Pictures in the listing do not belong in the copy, which should repeat exactly the lines from the one holding "You are a GUI" through the last line.

#####

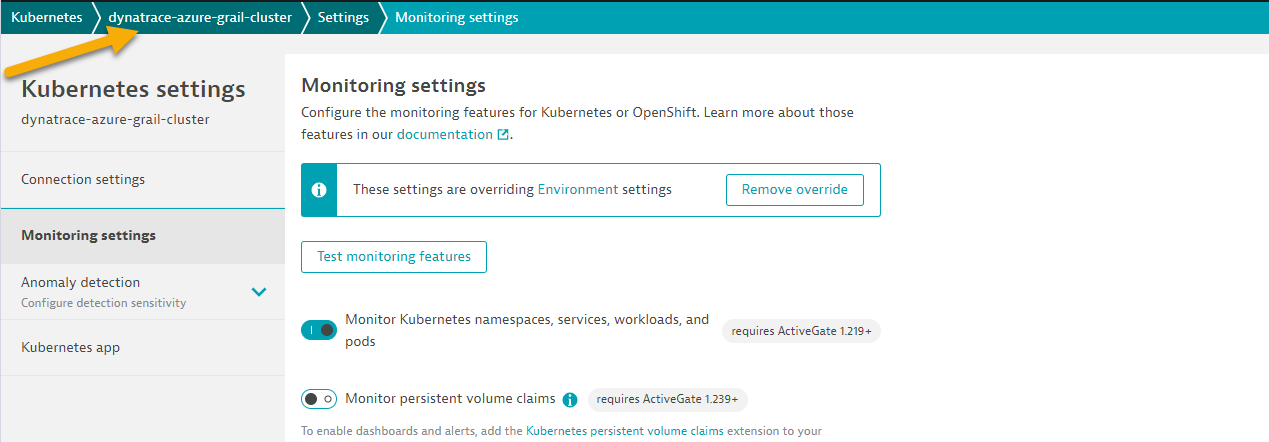Open Anomaly detection sidebar item

(x=81, y=283)
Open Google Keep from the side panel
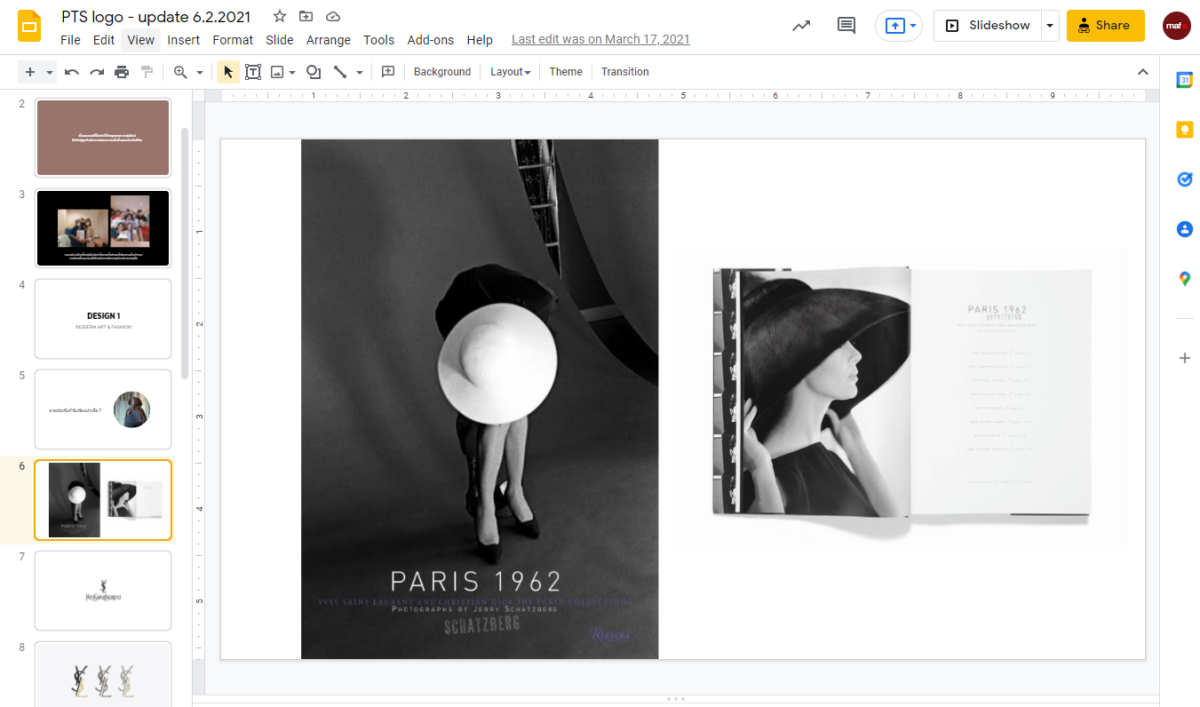Image resolution: width=1200 pixels, height=707 pixels. pyautogui.click(x=1184, y=129)
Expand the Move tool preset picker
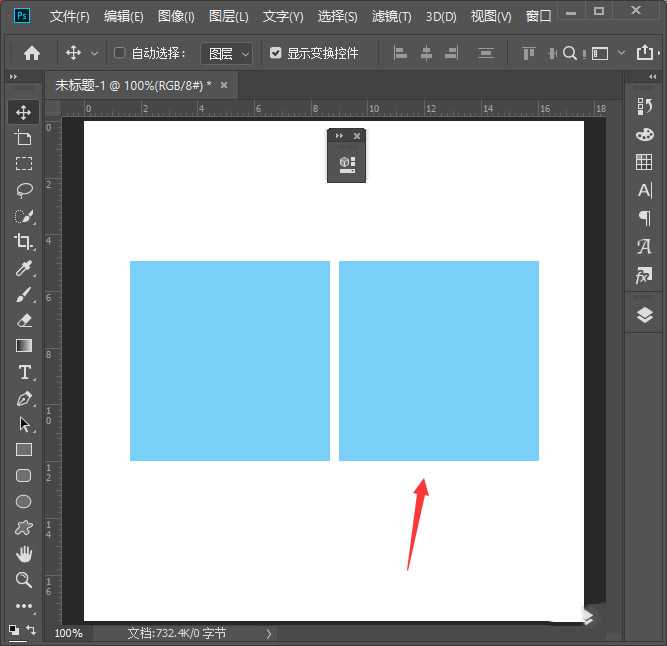 95,53
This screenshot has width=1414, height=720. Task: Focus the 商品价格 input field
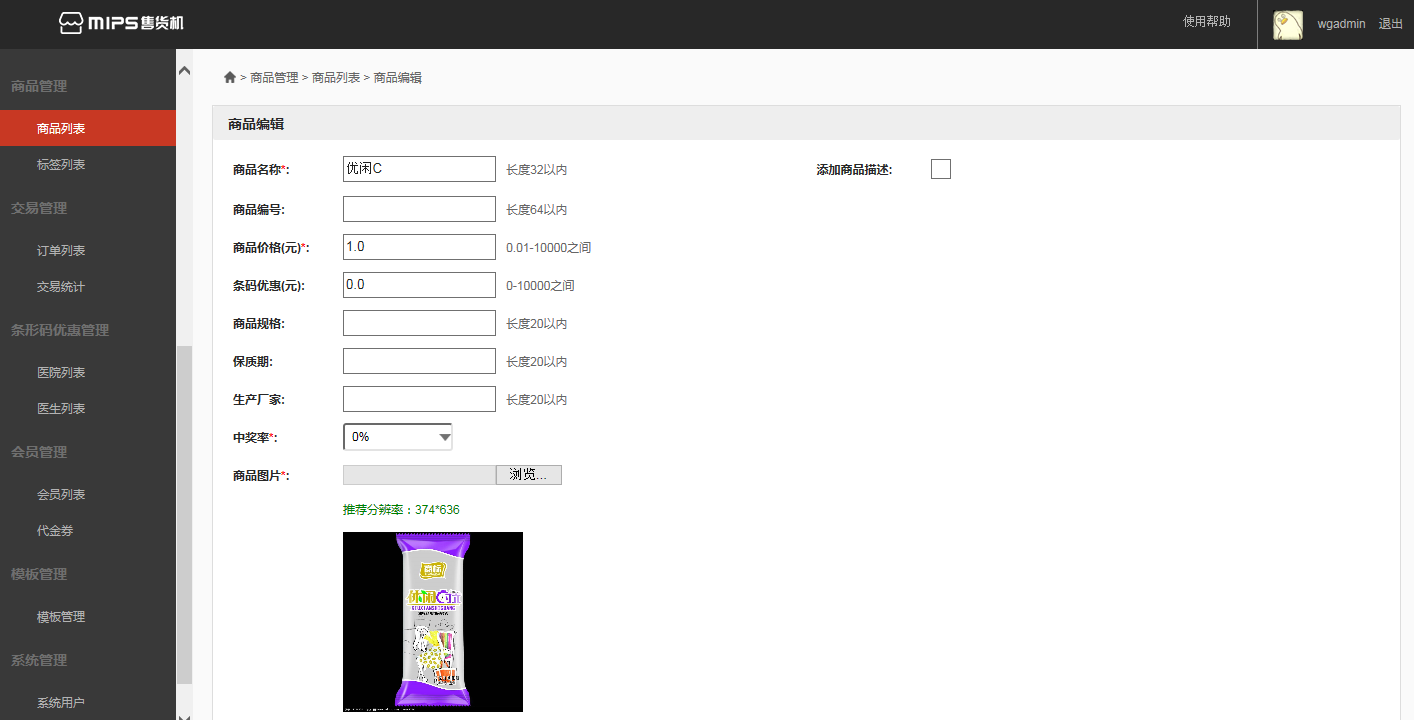(x=419, y=247)
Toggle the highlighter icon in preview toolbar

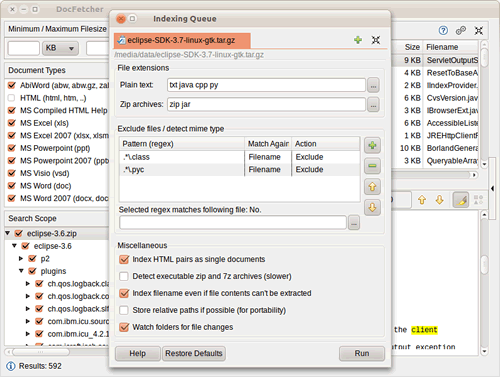click(461, 200)
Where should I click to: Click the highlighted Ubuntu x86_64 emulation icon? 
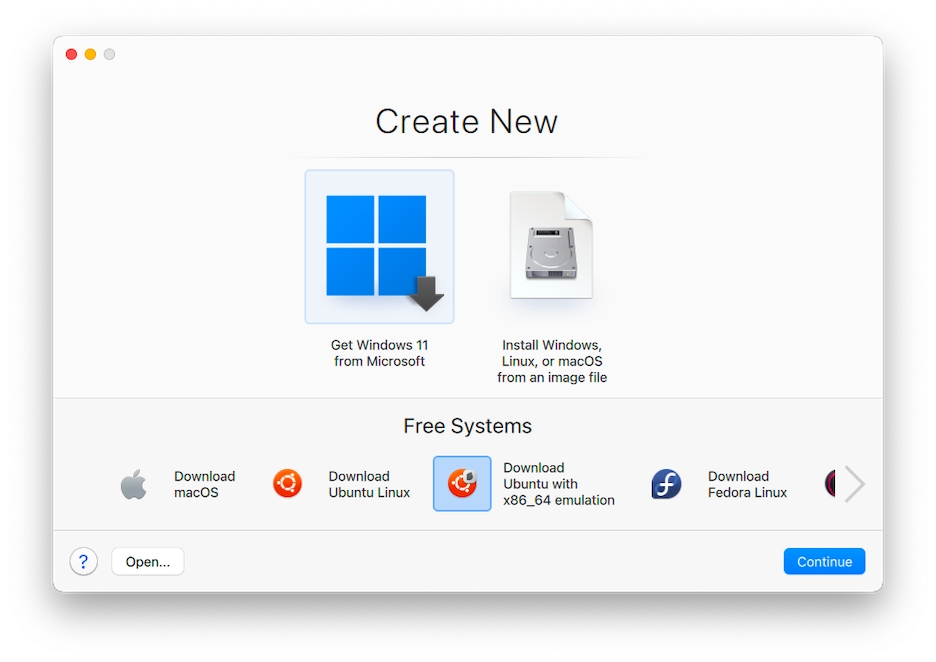[462, 484]

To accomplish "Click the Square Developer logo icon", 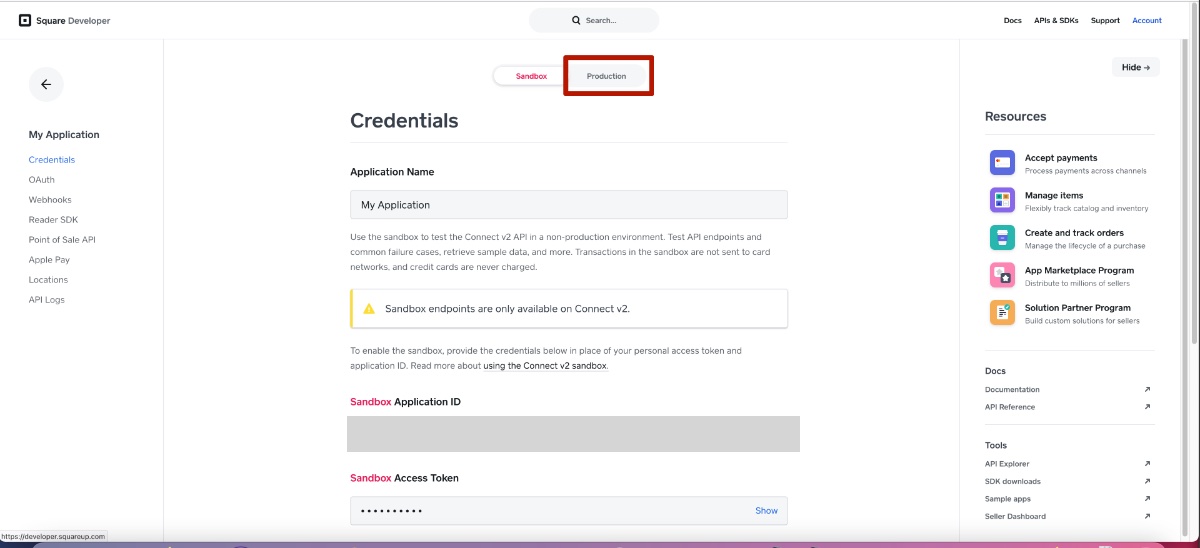I will click(25, 20).
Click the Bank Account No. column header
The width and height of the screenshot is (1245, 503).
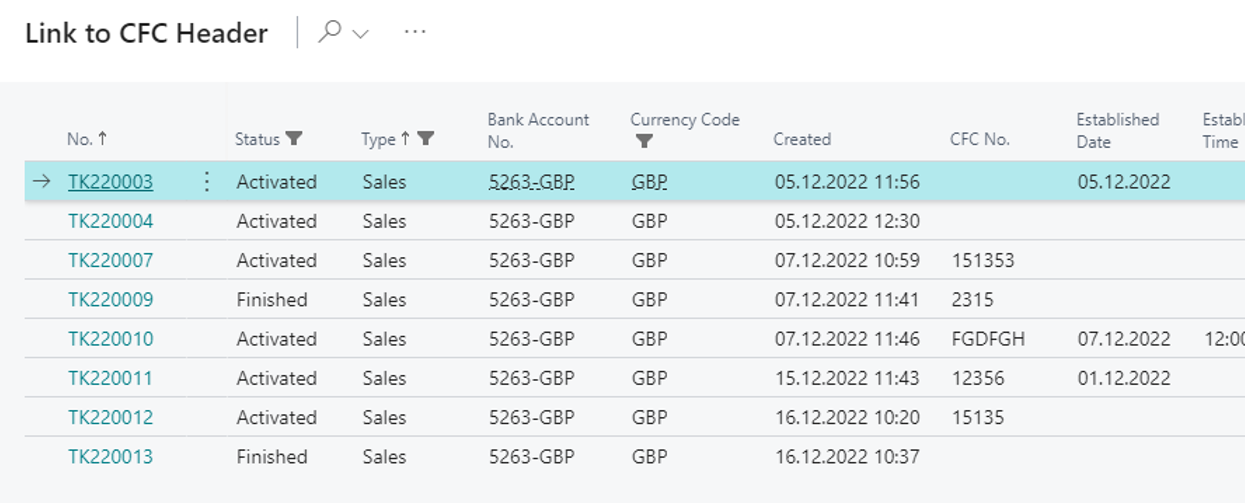tap(538, 130)
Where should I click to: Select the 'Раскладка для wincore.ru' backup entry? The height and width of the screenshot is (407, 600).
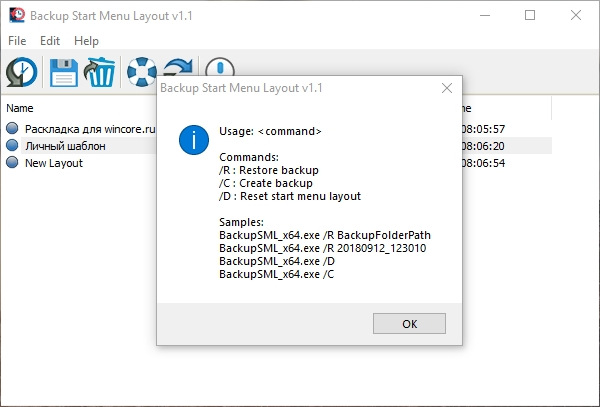(90, 129)

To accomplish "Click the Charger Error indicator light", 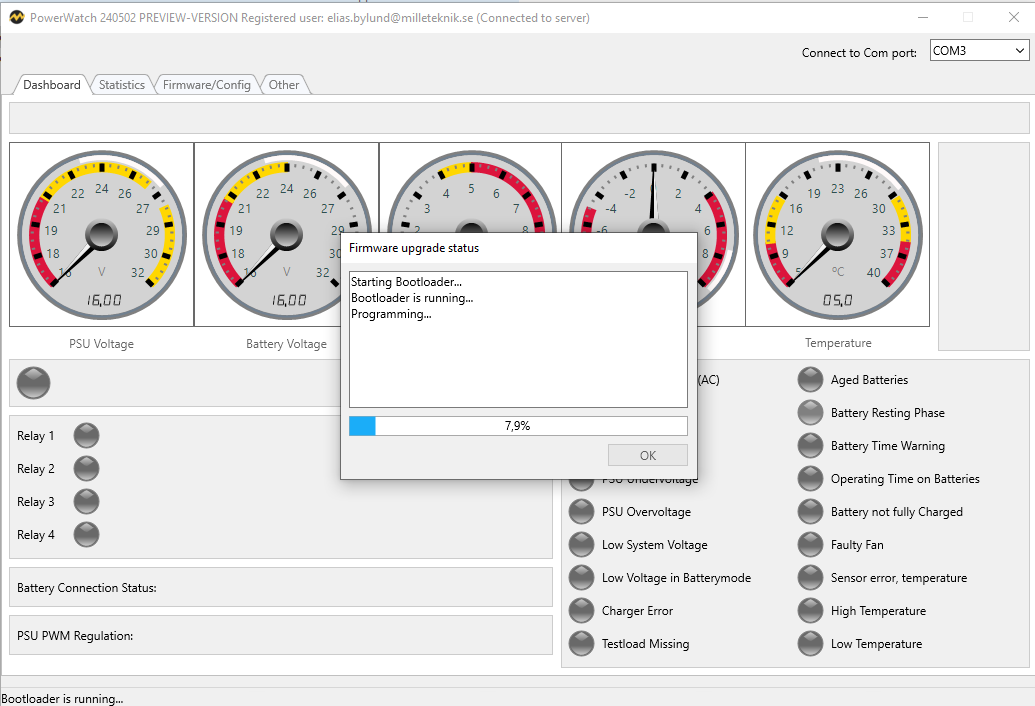I will 581,610.
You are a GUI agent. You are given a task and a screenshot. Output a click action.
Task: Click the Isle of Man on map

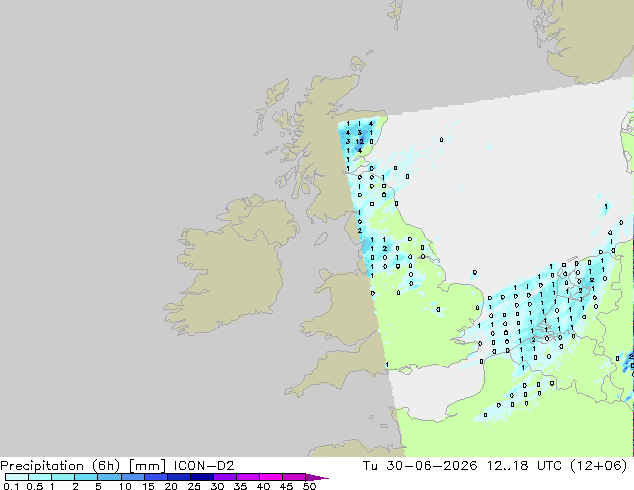point(321,239)
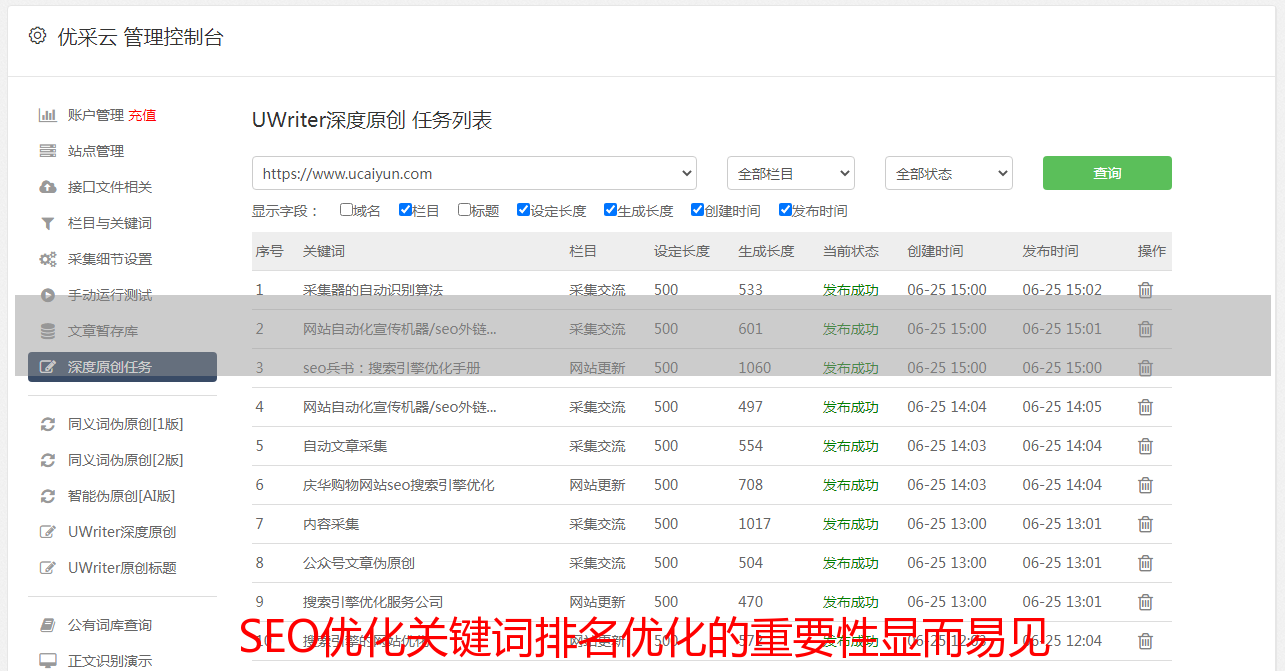Expand the 全部栏目 dropdown
1285x671 pixels.
pyautogui.click(x=790, y=173)

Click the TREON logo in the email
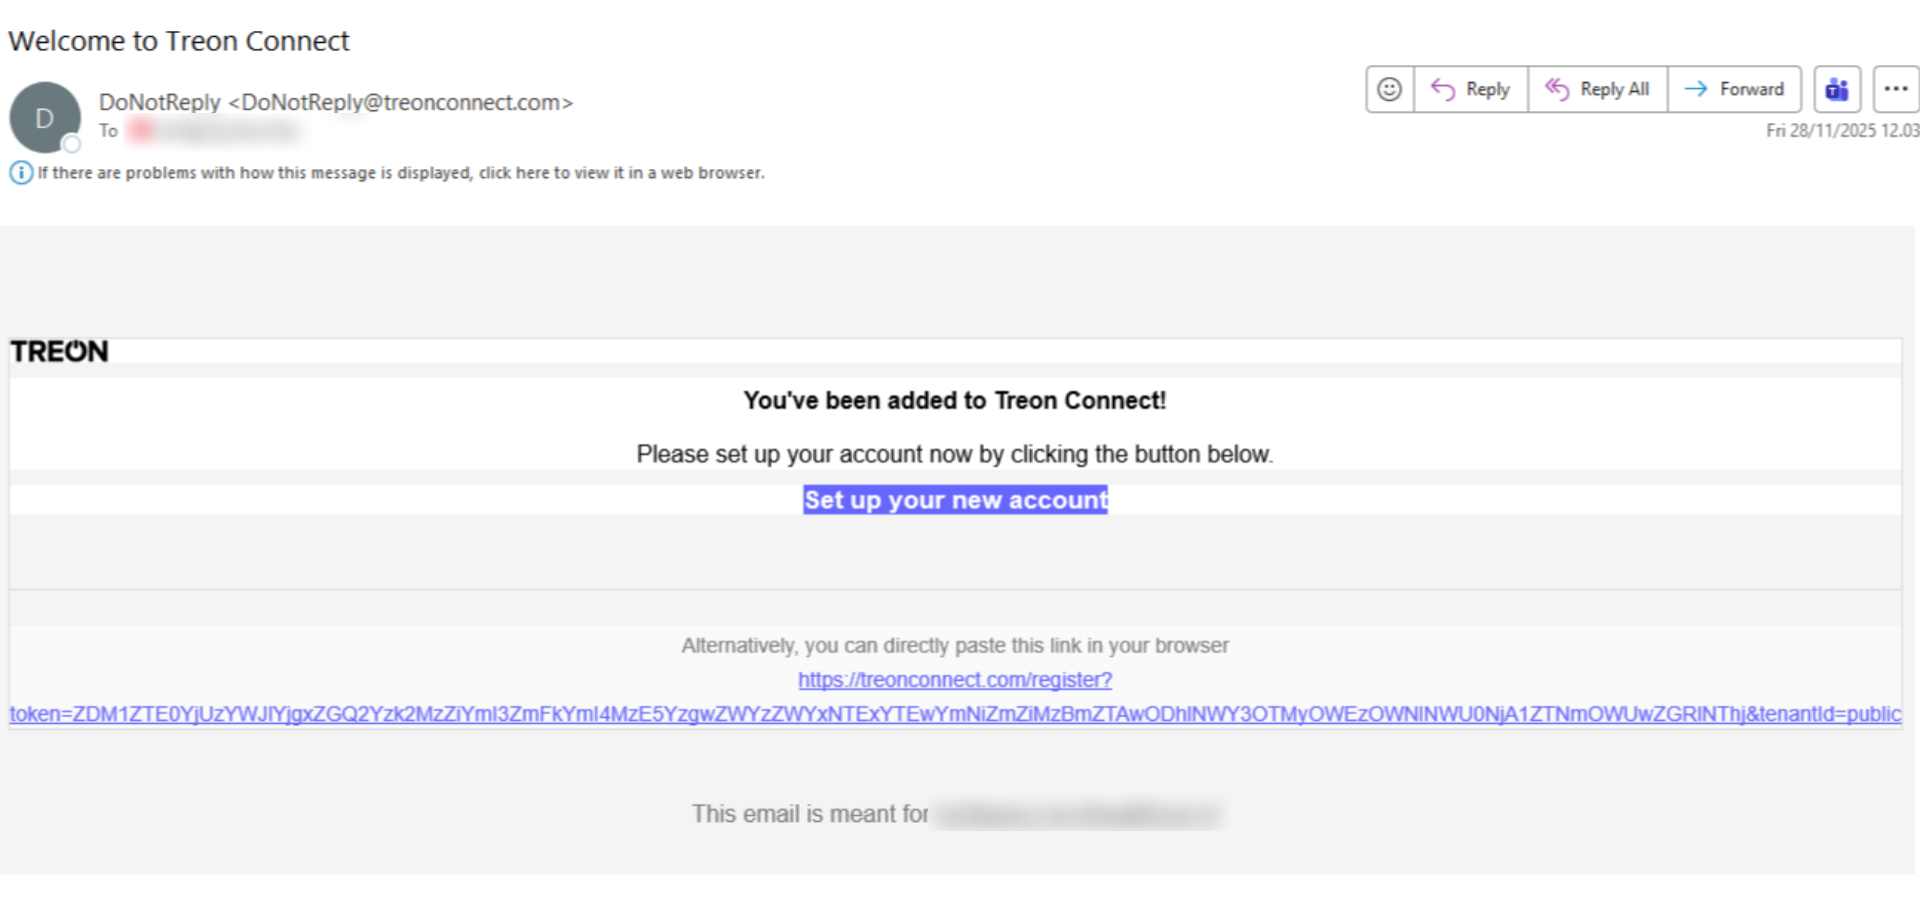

#####

*Response to this task*:
You are a GUI agent. You are given a task and a screenshot. Output a click action.
Task: Click the Isle of Man on map

point(321,239)
Expand the 全部栏目 dropdown
1285x671 pixels.
pyautogui.click(x=790, y=173)

Click the TREON logo in the email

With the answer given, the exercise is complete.